=== How to complete this task ===
Please give, word for word, the line containing "Image resolution: width=594" and every line that comes after it in the data below.

=== Data to examine ===
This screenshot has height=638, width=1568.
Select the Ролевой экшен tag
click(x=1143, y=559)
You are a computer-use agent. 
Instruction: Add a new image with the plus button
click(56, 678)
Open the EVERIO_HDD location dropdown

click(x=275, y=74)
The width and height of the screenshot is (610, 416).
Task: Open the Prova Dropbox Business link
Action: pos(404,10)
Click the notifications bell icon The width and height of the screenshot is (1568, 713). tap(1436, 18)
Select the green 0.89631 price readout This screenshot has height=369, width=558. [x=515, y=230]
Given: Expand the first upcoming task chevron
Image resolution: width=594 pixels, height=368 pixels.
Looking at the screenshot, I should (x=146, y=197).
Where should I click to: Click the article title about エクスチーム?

=== Written solution ===
Image resolution: width=594 pixels, height=368 pixels.
Looking at the screenshot, I should (x=146, y=197).
Where should I click to: Click the article title about エクスチーム?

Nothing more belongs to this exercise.